The explicit modeling of the input modality is typically required for deep learning inference. For instance, by encoding picture patches into vectors, Vision Transformers (ViTs) directly model the 2D spatial organization of images. Similarly, calculating spectral characteristics (like MFCCs) to transmit into a network is frequently involved in audio inference. A user must first decode a file into a modality-specific representation (such as an RGB tensor or MFCCs) before making an inference on a file that is saved on a disc (such as a JPEG image file or an MP3 audio file), as shown in Figure 1a. There are two real downsides to decoding inputs into a modality-specific representation.
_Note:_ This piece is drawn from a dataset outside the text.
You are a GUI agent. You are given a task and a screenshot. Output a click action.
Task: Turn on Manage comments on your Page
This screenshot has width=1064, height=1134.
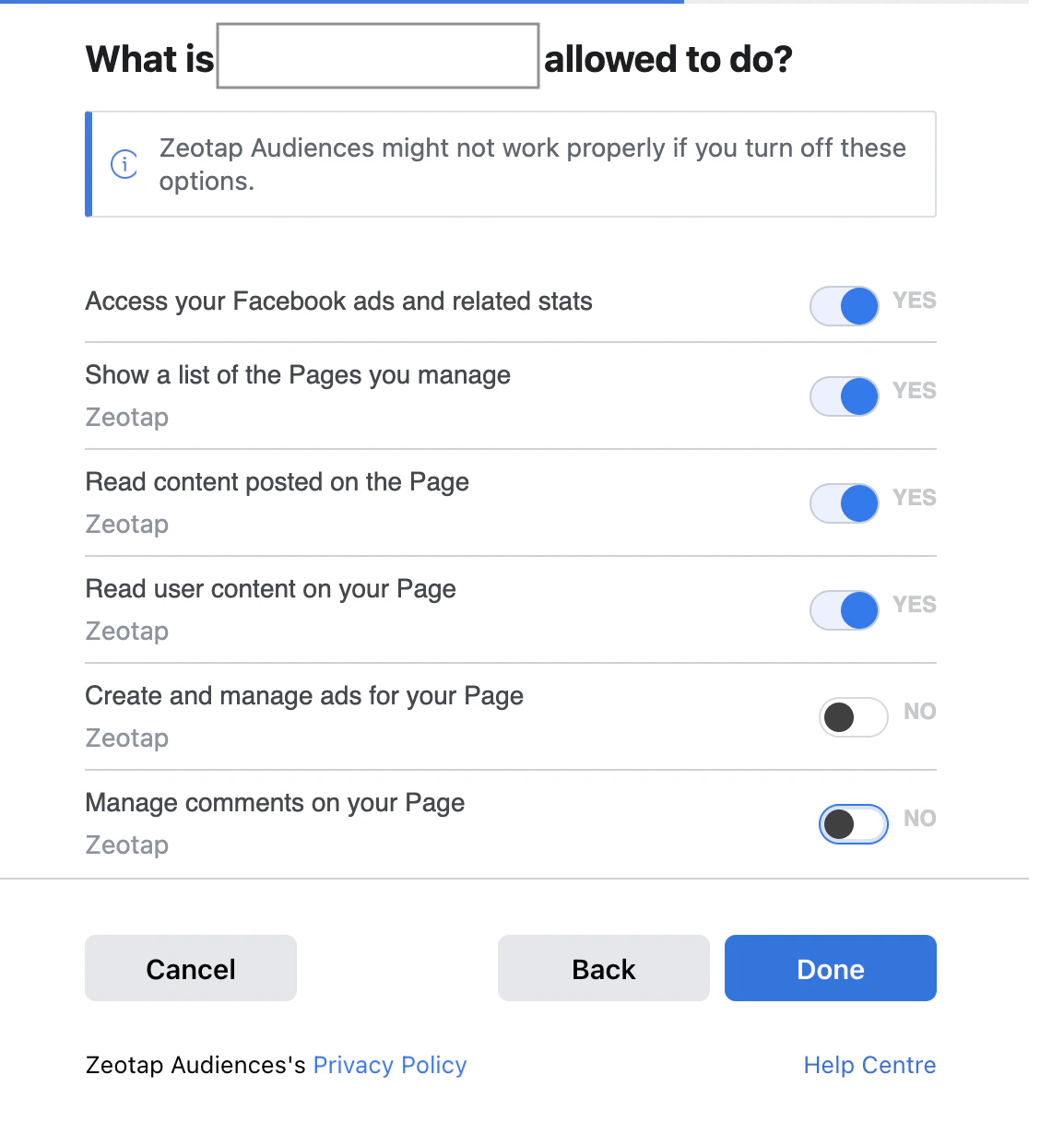(854, 824)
It first involves manually creating an input representation and a model stem for each input modality. Recent projects like PerceiverIO and UnifiedIO have demonstrated the versatility of Transformer backbones. These techniques still need modality-specific input preprocessing, though. For instance, before sending picture files into the network, PerceiverIO decodes them into tensors. Other input modalities are transformed into various forms by PerceiverIO. They postulate that executing inference directly on file bytes makes it feasible to eliminate all modality-specific input preprocessing. The exposure of the material being analyzed is the second disadvantage of decoding inputs into a modality-specific representation.
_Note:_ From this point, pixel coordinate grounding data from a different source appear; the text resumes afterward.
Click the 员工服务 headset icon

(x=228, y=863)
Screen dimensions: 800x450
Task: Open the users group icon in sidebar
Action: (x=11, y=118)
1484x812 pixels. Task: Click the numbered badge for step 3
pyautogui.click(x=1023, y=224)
Think of a smart home gadget that uses RGB photos to conduct inference. The user’s privacy may be jeopardized if an enemy gains access to this model input. They contend that deduction can instead be carried out on inputs that protect privacy. They make notice that numerous input modalities share the ability to be saved as file bytes to solve these shortcomings. As a result, they feed file bytes into their model at inference time (Figure 1b) without doing any decoding. Given their capability to handle a range of modalities and variable-length inputs, they adopt a modified Transformer architecture for their model.